- [Goal of the exercise]
Keep only the lines of the data below that contain "computer", and copy them.

(Items listed in a dataset)
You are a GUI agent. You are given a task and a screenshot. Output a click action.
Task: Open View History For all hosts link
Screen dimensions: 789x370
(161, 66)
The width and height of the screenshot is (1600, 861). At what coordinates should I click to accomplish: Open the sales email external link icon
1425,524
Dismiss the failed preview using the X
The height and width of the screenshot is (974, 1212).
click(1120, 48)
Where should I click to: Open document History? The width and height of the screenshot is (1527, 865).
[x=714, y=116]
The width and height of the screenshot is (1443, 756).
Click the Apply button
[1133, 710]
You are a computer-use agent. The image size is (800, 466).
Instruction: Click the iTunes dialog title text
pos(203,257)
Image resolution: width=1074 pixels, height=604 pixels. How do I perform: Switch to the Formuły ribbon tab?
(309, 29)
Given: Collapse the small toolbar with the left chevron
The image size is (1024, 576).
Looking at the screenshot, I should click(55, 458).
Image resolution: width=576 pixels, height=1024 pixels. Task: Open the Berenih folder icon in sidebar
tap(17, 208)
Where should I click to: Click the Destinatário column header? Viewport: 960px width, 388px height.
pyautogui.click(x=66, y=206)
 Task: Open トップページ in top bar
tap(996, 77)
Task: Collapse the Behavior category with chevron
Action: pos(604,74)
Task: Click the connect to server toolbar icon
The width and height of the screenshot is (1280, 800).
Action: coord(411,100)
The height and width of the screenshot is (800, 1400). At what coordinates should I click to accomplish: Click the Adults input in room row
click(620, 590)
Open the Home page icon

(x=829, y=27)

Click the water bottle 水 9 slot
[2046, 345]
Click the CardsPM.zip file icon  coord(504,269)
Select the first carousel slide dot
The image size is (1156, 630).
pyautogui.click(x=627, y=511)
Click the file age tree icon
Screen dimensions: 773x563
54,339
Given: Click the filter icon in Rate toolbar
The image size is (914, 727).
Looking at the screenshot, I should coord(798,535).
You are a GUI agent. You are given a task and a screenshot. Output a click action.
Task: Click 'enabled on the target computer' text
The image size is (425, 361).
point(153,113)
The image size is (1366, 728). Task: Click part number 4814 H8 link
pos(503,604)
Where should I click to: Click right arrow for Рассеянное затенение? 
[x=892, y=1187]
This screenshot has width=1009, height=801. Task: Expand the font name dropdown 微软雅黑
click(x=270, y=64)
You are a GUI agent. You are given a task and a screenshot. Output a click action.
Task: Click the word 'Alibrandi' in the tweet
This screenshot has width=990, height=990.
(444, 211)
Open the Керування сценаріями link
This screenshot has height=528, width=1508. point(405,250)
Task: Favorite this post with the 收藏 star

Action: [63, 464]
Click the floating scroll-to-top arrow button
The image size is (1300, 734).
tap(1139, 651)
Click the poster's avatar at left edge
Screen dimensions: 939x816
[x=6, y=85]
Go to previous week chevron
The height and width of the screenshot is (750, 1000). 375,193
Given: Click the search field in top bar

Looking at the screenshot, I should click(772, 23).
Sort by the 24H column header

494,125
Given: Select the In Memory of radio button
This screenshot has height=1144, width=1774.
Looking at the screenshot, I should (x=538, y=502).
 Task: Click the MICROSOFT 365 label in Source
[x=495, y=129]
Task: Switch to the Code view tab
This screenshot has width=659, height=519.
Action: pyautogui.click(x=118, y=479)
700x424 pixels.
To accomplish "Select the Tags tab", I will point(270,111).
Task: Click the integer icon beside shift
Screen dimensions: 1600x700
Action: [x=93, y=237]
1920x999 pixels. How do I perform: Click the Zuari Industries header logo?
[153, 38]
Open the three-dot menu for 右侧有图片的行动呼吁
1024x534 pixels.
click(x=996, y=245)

- [Solution for this problem]
You are a computer-use agent. The image size is (800, 466).
Task: Click 'enabled on the target computer' text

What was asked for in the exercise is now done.